Les funérailles de Delcat Idengo à Beni étaient plus qu’une simple cérémonie. Avec des milliers de personnes rassemblées pour rendre hommage à cet artiste révolutionnaire, l’atmosphère s’est rapidement envenimée lorsque des militants s’en sont pris aux forces de l’ordre, accusant celles-ci d’être responsables de son arrestation et du climat d’insécurité. L’usage des projectiles par les manifestants a incontrôlablement escaladé les tensions, jusqu’à ce que des tirs de sommation émis par la police tuent deux personnes. Parmi elles, une femme dans l’exercice de ses fonctions près du cimetière de Kimbangu et un homme originaire de Butembo.
Des sources hospitalières de Beni confirment cette funeste issue, avec deux autres blessés admis dans une structure sanitaire. Shabani Loswire, du mouvement Lutte pour le Changement (LUCHA), condamne l’usage « disproportionné » de la force par la police nationale congolaise, appelant à un examen des pratiques sécuritaires dans cette région déjà fragilisée. Depuis l’arrivée du corps à Beni, ce sont cinq victimes civiles qui sont à déplorer, notamment trois mortes dans un accident de la circulation lors du retour de la dépouille depuis Oïcha.
Lors des obsèques, des leaders socio-politiques ont appelé la population à poursuivre le combat idéologique de l’artiste. « Honorer sa mémoire, c’est continuer sa lutte contre les antivaleurs et œuvrer pour la bonne gouvernance », déclarait un jeune militant lors de la cérémonie. En effet, certaines de ses œuvres plus récentes, y compris sa chanson “Bunduki” qui ciblait les groupes armés et le gouvernement lui-même, illustrent l’héritage d’un engagement sans relâche pour un Congo meilleur.

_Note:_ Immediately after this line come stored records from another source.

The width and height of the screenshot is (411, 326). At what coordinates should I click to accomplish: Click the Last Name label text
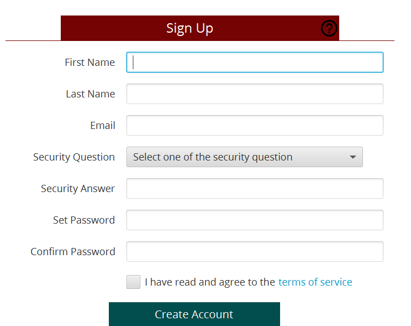91,94
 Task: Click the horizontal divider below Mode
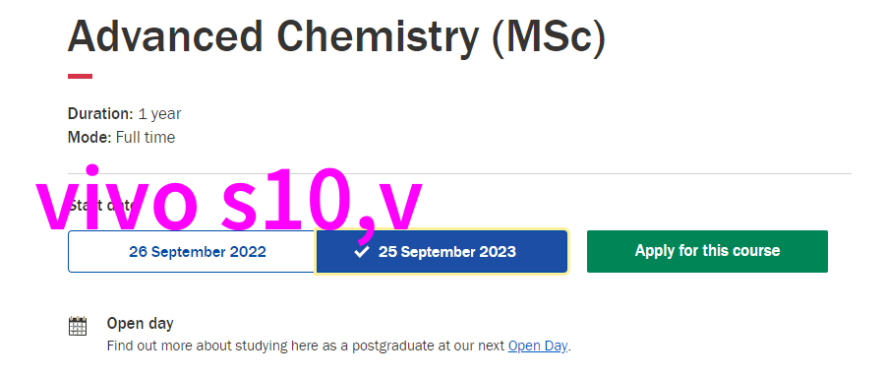[x=459, y=173]
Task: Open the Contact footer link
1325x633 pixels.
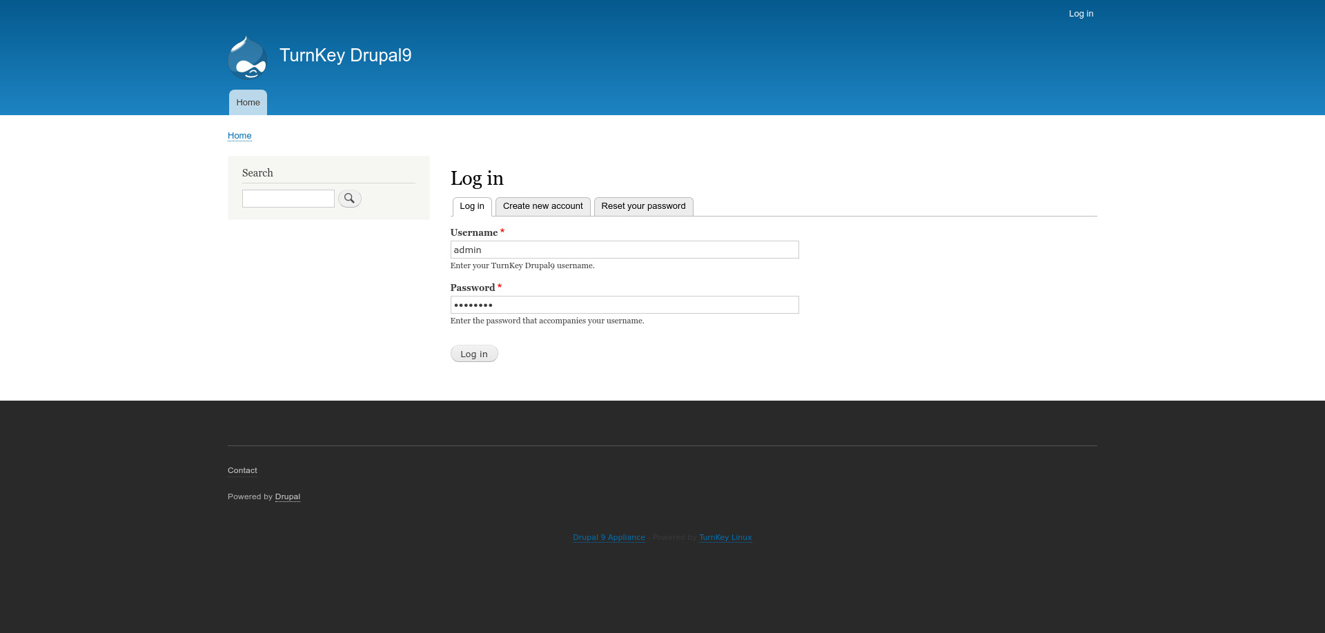Action: tap(242, 470)
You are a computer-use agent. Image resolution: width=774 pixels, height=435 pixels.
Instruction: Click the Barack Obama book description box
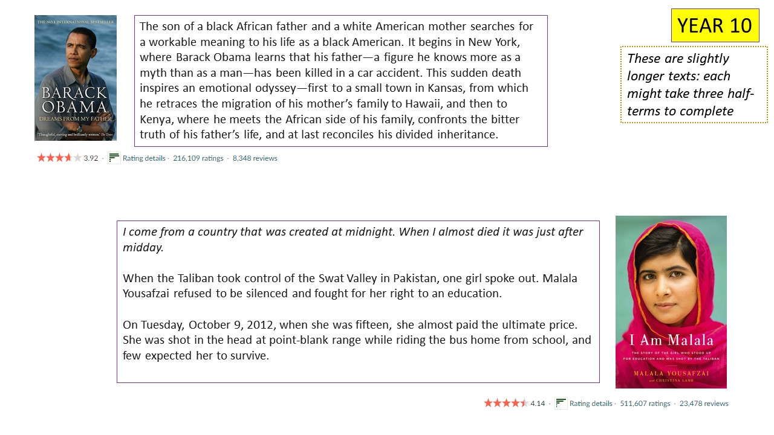[x=340, y=81]
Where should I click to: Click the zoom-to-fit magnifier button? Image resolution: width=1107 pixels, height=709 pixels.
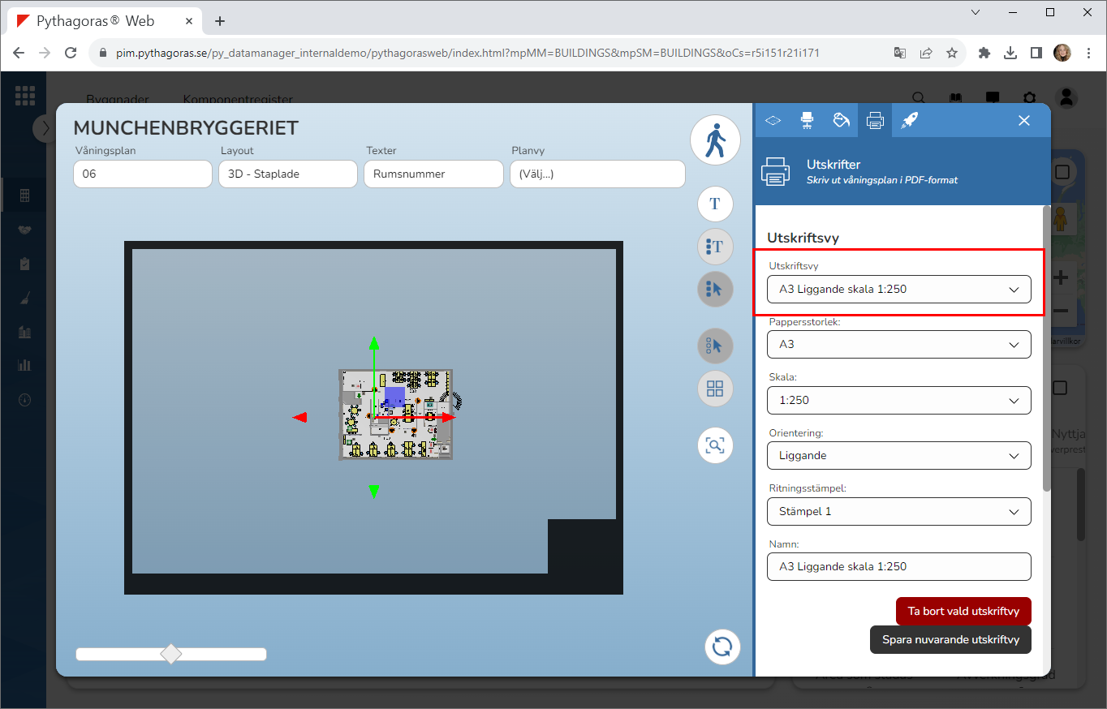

Alors que les circonstances troubles entourant sa mort alimentent de nouvelles critiques envers les autorités, ce triste enchaînement d’événements rappelle une fois de plus les défis structurels posés par l’instabilité persistante dans l’Est du pays. La population locale, témoin de ces tragédies répétées, continue de chercher des réponses et un espoir de stabilité durable.